Radiohead’s cryptic blog posts. The Jack and Meg sibling dogma. Albarn’s fixation with the African kora. Some musical greats just wouldn’t be the same without a little mystery. So when Wave Machines stroll on to each and every show of theirs behind masks adorned with the image of their actual faces, it makes total sense that underneath such obscurity is the kind of sweet psych-pop Wayne Coyne could only desire to conjure up.
“The masks thing was originally a way of hiding our faces,“ admits co-singer/guitarist Tim sat down inside the band’s rehearsal space, otherwise the back of a cozy church on the outskirts of Liverpool’s city centre. “I wanted to feel a bit more secure about singing in front of people as I’d never done it before. We struck on this idea of putting our own faces on the masks, and it had this really strong impact. It’s easier to avoid people’s eyes when there’s a bit of cardboard on your face and not imagine that they’re thinking ‘God, it’s awful’.” But if their very own homemade self-titled EP of last year is anything to go by, drawing out all manners of candy-coated beats and Neil Tennant-esque squeals, ‘awful’ would dare cross one’s mind. ‘Punk Spirit’ in particular lopes like the late Grandaddy waking up from their grave. “There’s a real traditional song writing background to what we do, but we definitely try to flavour it in as interesting a way as possible. There’s real joy in nailing a poppy song that’s got some kind of edge to it,” prides Tim.
As bizarre as it may be, this local church’s grand design suits Wave Machines’ lush, soothing tones perfectly. “The building itself is really inspirational to work in. But I don’t share any of the beliefs of the people that created this space,” tells Tim, before co-singer/keyboardist Carl politely interrupts, “It was a really obvious progression to put our night on here with Mercy (local designers/poets). To put some music on the altar and decorate this space is very exciting. It’s not a normal black rock and roll venue with sticky floor.” The very first of these nights, Wave If You’re Really There, happens on June 7, featuring an array of bands and poets. But whether it be set in the corner of Liverpool’s Tate Gallery, on the carpets of the nation’s rundown gig venues, or even in this very rehearsal space, this lot’s live spectacle is truly like no other. Tim and Carl alter who leads the vocals, backed up by bassist James and drummer Vidar. But is there a main front man? “We are Wave Machines”, declares Carl, “The idea to me is that groups of people say something powerfully together. It’s easier for people to hook on to one person but it’s also interesting for some band members to leave the stage and for others to sing. Therefore we’re able to make a more attractive set for people to watch.”
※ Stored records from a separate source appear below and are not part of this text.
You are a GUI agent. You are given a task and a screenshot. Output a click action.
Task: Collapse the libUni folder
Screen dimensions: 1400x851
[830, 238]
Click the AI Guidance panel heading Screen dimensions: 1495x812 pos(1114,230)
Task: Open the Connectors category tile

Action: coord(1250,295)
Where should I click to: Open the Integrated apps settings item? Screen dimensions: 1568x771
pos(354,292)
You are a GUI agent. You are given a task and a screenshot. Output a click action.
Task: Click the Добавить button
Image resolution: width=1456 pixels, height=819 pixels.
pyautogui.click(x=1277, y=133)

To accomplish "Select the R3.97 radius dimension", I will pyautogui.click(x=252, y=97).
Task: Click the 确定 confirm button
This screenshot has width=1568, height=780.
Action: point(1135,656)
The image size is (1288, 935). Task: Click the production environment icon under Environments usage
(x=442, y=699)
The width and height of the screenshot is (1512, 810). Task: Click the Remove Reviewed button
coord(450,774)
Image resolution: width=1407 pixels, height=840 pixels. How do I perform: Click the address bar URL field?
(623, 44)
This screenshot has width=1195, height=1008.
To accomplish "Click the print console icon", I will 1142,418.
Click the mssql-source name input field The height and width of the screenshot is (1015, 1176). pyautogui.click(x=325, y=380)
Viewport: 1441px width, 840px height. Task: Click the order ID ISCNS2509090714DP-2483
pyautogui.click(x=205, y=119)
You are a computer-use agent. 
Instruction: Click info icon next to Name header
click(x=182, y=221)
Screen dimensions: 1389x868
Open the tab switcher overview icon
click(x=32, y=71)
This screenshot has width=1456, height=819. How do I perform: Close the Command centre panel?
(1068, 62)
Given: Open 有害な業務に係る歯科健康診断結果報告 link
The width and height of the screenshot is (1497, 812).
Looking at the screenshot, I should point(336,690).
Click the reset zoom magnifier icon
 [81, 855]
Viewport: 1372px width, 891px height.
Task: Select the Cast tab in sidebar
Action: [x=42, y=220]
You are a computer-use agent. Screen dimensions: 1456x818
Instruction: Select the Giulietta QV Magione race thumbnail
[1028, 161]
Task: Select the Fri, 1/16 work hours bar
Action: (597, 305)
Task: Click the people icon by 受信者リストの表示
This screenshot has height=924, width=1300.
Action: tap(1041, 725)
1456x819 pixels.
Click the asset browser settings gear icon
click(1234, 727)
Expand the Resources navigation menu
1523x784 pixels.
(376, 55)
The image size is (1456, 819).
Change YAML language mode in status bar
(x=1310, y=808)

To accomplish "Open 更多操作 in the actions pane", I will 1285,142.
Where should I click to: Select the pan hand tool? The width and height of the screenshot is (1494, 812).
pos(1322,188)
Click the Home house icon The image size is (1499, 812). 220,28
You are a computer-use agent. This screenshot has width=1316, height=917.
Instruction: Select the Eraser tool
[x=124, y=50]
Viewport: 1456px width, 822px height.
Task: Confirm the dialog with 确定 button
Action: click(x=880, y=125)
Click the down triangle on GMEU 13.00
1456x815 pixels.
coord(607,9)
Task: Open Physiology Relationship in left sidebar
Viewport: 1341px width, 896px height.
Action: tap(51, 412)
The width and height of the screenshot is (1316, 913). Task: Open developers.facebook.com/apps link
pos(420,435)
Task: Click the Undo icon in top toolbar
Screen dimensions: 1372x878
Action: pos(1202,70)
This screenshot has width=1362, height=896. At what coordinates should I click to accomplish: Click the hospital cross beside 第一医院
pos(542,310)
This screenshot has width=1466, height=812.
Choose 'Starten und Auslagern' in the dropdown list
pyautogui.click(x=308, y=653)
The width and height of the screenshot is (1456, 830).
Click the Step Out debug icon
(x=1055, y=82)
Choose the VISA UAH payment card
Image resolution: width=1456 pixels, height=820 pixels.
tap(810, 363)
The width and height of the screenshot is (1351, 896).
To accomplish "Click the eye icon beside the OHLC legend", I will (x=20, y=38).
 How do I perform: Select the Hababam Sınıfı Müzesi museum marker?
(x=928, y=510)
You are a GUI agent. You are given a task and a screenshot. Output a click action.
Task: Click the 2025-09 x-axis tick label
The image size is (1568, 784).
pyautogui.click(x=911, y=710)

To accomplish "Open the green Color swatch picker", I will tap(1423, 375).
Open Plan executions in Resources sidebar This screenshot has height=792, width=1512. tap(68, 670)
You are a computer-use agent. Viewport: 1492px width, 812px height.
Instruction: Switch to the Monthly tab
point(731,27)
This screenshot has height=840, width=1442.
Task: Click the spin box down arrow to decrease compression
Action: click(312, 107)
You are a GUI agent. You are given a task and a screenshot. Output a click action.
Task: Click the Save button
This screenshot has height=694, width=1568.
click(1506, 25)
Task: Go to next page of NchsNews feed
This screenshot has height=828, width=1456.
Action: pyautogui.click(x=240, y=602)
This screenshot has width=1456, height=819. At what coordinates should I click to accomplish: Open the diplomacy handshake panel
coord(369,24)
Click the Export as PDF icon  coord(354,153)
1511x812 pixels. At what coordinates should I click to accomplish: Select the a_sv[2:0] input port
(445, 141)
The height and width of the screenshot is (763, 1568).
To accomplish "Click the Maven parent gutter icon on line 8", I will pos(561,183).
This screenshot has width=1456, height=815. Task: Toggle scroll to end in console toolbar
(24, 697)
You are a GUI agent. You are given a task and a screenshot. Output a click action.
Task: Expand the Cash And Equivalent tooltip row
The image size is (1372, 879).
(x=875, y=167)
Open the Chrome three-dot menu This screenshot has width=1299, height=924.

Shout and Twist was lucky enough to see the band exhibit such a set, which included new single ‘I Go I Go I Go’, a disco-rooted gem that footsteps to the syrupy guitar paths Hot Chip resided in on their first effort. James says, “In recent times we’ve been listening a lot to The Notwist. It’s a perfect blend of indie electronica and pop music. But influences go back to all kinds of things, like Joni Mitchell is a big one for Carl,” who feels, “Once you’ve been absorbing music for seven or eight hours of the day the last thing you wanna do is go and see what someone else is doing.” Despite slight references to past sound spirits, ignorance of the current scenes and trends is obvious in the band’s own noise, simply because they emerge miles above everything else that’s going on.
“If you don’t have any ego then you’re probably not gonna last too long. Though I get very influenced in the short term. I see a band that’s doing something completely different and think ‘Shit, we should be doing that’, and then after a day or two I think ‘No’,” reveals Tim, as Carl jokes, “It’s hell for the other three of us. You wanna see the tattoos I’ve had and then had them off!”
So, unless they transform into yet another ‘progressive’ math-rock posse or something, these will carry on making one timeless tune after the other. In their own way, on their own terms. Wave Machines are Liverpool’s best-kept secret no more.